Australia's One Nation founder Pauline Hanson smiles after being released from prison in Brisbane, November 6, 2003.
Australia's One Nation founder Pauline Hanson smiles after being released from prison in Brisbane, November 6, 2003. Reuters/Greg White

Pauline Hanson wants the voting age raised from 18 to 21 because to her, young people don’t have enough life experience. The One Nation leader’s idea was a direct response to the Greens party, which advocates for a lowered voting age of 16.

Hanson told Channel Seven’s “Sunrise” on Monday that young people who can vote “don’t have any idea.” She claimed that the Greens wanted to lower the voting age because the party thought it would benefit them.

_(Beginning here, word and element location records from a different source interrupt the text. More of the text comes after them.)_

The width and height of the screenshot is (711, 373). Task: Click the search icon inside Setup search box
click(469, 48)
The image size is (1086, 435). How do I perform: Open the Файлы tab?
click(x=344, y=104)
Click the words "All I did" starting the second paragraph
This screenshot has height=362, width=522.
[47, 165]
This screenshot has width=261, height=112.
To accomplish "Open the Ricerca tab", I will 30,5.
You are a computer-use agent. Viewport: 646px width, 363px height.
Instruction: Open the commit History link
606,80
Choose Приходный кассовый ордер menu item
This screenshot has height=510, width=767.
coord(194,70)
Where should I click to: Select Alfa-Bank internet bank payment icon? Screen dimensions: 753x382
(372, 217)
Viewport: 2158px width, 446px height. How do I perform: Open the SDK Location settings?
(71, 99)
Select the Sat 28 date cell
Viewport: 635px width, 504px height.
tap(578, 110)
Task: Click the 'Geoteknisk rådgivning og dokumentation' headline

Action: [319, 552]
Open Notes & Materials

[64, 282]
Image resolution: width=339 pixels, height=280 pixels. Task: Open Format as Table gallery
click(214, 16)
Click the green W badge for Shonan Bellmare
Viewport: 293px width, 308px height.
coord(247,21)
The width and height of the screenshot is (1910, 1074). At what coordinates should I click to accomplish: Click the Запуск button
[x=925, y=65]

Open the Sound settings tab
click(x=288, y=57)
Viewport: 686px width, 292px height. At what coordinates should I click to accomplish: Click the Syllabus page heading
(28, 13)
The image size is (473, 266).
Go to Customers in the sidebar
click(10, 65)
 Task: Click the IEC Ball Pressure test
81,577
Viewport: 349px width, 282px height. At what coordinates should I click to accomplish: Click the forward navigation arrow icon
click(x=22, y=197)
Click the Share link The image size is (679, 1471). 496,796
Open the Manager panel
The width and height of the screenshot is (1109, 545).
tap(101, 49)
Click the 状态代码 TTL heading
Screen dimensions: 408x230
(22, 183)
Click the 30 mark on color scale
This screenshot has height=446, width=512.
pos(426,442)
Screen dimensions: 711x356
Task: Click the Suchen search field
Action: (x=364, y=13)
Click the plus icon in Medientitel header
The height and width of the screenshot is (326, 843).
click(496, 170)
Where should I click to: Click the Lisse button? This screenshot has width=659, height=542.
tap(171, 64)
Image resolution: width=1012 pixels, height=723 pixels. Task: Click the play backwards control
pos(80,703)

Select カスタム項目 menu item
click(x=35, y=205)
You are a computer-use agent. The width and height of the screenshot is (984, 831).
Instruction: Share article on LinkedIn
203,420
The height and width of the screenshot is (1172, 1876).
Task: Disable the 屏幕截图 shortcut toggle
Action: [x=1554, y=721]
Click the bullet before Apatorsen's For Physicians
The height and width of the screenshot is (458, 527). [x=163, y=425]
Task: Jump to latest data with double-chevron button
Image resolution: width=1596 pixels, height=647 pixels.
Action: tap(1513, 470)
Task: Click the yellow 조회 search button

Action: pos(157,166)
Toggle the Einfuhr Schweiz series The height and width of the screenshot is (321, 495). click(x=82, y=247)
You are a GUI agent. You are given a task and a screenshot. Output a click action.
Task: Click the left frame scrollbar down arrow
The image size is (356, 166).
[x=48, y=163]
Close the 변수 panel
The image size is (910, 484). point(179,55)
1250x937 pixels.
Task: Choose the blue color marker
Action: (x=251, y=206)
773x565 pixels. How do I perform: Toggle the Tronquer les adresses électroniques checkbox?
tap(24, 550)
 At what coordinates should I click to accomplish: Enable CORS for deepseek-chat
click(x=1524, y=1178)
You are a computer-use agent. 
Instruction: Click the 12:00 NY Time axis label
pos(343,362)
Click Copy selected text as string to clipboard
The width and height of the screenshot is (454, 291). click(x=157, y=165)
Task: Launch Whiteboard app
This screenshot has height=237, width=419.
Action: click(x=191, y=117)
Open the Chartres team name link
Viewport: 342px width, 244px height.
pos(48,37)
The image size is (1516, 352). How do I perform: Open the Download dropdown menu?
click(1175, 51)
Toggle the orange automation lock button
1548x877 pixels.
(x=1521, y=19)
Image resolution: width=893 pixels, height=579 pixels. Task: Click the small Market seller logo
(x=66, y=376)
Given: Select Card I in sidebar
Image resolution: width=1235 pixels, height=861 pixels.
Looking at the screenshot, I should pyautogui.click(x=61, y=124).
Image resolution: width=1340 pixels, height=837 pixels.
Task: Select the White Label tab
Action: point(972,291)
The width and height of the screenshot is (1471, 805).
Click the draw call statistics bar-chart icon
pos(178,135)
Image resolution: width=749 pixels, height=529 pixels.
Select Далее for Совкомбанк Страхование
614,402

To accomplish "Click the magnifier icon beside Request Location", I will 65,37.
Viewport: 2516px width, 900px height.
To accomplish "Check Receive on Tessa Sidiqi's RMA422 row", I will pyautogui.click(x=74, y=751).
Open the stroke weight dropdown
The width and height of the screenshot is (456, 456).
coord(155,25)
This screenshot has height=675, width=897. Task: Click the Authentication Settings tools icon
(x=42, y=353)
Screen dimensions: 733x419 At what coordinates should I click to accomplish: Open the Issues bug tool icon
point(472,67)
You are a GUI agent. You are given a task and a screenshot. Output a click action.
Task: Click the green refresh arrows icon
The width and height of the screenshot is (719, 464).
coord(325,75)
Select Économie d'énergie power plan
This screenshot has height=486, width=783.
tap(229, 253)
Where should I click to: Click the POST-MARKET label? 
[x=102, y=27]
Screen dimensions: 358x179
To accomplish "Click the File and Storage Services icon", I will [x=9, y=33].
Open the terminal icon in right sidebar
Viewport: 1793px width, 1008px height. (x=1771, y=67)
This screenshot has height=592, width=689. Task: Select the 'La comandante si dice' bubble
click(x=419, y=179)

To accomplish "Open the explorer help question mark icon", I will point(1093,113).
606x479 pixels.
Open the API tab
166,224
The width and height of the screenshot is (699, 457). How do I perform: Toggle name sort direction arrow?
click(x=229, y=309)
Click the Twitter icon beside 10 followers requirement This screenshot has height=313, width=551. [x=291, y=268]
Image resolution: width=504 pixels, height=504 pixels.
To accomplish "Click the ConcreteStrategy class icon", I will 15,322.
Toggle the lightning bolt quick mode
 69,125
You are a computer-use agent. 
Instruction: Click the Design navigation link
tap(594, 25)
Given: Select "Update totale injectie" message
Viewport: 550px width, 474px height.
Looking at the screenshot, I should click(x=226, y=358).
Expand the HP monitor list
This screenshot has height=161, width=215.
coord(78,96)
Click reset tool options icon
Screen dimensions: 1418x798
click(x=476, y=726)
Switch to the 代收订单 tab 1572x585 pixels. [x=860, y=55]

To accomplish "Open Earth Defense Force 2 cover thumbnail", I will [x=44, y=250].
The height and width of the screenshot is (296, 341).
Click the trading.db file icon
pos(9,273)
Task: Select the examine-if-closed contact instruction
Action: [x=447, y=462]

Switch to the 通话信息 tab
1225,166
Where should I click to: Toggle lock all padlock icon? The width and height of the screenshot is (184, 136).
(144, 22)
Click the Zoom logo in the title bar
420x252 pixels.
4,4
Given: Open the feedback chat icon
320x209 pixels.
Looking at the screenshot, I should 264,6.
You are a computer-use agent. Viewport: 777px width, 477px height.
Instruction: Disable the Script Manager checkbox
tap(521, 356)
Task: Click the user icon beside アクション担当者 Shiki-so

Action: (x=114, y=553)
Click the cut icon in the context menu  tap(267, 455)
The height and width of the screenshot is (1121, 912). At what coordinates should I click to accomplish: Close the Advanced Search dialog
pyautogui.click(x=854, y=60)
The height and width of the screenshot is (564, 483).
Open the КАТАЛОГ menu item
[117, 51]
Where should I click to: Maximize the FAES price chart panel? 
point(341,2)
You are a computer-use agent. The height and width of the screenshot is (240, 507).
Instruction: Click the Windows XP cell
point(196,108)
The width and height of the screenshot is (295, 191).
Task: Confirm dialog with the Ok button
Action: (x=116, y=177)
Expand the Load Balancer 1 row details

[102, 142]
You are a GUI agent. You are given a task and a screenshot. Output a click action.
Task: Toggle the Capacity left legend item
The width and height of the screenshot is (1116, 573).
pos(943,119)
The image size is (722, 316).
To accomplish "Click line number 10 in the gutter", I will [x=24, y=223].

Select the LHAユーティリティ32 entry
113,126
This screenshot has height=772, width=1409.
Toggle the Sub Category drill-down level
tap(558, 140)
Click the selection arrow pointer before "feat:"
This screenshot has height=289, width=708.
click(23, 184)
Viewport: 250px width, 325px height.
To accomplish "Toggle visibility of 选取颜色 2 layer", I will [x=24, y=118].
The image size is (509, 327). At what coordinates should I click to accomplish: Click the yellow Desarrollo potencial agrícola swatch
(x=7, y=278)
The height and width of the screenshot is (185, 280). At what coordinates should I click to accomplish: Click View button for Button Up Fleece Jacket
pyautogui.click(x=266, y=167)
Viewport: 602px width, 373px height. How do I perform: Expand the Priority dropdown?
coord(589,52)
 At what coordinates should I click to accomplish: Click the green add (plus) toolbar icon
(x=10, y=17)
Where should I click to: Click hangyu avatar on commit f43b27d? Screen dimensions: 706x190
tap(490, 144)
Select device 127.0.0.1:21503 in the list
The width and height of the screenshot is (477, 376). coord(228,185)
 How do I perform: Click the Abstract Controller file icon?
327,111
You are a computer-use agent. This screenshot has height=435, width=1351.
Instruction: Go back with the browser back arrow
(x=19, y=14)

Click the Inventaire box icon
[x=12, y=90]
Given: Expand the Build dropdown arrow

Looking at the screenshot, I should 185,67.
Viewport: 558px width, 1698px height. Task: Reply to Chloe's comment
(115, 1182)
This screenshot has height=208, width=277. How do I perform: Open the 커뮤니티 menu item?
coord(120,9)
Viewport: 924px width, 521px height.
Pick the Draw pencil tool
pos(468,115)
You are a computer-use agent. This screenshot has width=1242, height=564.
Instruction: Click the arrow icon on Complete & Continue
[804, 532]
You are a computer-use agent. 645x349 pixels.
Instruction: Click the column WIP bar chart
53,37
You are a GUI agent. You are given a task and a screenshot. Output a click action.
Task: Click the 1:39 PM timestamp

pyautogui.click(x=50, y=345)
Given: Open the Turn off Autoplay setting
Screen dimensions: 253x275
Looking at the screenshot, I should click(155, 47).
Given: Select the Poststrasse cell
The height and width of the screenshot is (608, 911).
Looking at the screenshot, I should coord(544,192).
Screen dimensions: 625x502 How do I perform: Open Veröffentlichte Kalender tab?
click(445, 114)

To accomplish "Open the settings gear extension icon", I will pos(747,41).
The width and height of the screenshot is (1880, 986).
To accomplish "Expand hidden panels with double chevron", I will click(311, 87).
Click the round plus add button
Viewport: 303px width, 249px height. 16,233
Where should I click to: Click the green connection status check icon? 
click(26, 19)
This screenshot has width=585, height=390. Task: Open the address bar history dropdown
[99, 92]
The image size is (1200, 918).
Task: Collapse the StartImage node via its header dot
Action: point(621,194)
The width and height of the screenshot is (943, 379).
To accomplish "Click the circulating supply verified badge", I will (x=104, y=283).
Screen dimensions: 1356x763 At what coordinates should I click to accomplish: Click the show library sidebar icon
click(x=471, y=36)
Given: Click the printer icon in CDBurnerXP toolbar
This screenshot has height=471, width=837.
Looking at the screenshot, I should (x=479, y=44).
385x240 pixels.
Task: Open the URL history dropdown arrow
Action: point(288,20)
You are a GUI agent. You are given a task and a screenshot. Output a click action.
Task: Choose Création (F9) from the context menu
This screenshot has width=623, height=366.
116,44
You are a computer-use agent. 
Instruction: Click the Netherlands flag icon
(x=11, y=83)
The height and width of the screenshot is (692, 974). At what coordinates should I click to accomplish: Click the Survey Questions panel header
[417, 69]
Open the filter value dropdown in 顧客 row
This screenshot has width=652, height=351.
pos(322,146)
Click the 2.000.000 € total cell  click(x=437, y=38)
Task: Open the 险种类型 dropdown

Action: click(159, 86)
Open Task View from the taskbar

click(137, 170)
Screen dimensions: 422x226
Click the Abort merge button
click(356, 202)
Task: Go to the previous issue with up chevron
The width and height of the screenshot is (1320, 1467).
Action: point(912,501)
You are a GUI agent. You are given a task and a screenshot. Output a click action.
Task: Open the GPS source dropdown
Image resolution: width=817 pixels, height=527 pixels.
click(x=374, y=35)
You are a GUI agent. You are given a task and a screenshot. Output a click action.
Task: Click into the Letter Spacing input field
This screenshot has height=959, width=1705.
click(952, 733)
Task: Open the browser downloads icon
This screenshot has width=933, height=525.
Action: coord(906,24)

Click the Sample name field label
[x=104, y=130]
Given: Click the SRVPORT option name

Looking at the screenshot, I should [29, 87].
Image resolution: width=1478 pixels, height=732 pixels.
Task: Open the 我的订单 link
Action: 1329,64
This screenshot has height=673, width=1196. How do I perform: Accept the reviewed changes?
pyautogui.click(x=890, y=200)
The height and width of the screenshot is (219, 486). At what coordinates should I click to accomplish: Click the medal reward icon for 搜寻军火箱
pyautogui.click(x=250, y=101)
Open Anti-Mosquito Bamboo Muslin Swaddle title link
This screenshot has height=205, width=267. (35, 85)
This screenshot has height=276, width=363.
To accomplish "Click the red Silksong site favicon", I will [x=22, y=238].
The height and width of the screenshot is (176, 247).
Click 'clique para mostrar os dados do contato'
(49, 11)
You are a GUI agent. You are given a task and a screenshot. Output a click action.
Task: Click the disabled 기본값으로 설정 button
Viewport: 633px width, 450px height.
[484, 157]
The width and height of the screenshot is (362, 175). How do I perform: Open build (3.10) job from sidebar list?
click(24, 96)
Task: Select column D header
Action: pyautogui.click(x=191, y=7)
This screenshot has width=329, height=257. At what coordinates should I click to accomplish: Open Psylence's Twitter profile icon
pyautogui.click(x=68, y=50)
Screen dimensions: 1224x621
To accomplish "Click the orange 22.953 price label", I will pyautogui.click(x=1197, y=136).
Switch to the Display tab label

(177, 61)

“They’ve never held a job; they’ve never paid any taxes; they have no understanding of politics,” Hanson, 63, told Greens Senator Sarah Hanson-Young. “And you want to reduce it because you think it will increase the Greens’ vote. They have no idea.”

In the same split-screen interview with “Sunrise,” Hanson-Young, 35, fired back, saying the other senator has outdated views. “I can hear Macklemore now. Grumpy, old views,” she said, referring to American rapper Macklemore, who performed at the National Rugby League (NRL) grand final in Sydney on Sunday.

Macklemore performed his pro-equality song “Same Love” at grand final even after critics claimed he was politicising the sports event. “I’m getting a lot of tweets from angry old white dues in Australia,” he told ABC TV last week. Instead of backing out, he promised to “go harder” on promoting same-sex marriage, which Australia is now conducting a nationwide poll of.

Hanson-Young said the One Nation leader was “out of touch” with her “terrible” idea. Hanson replied that her younger colleague was being “un-Australian.”

Australia’s voting age was last changed in 1973 after a nationwide push for the youth to vote. It was lowered from 21 to 18 partly because of the argument that young people were already paying taxes and serving the country at 18.

This is hardly Hanson’s first controversial comment. In June, she said autistic kids should be separated from other students in the classroom because they were holding back their classmates.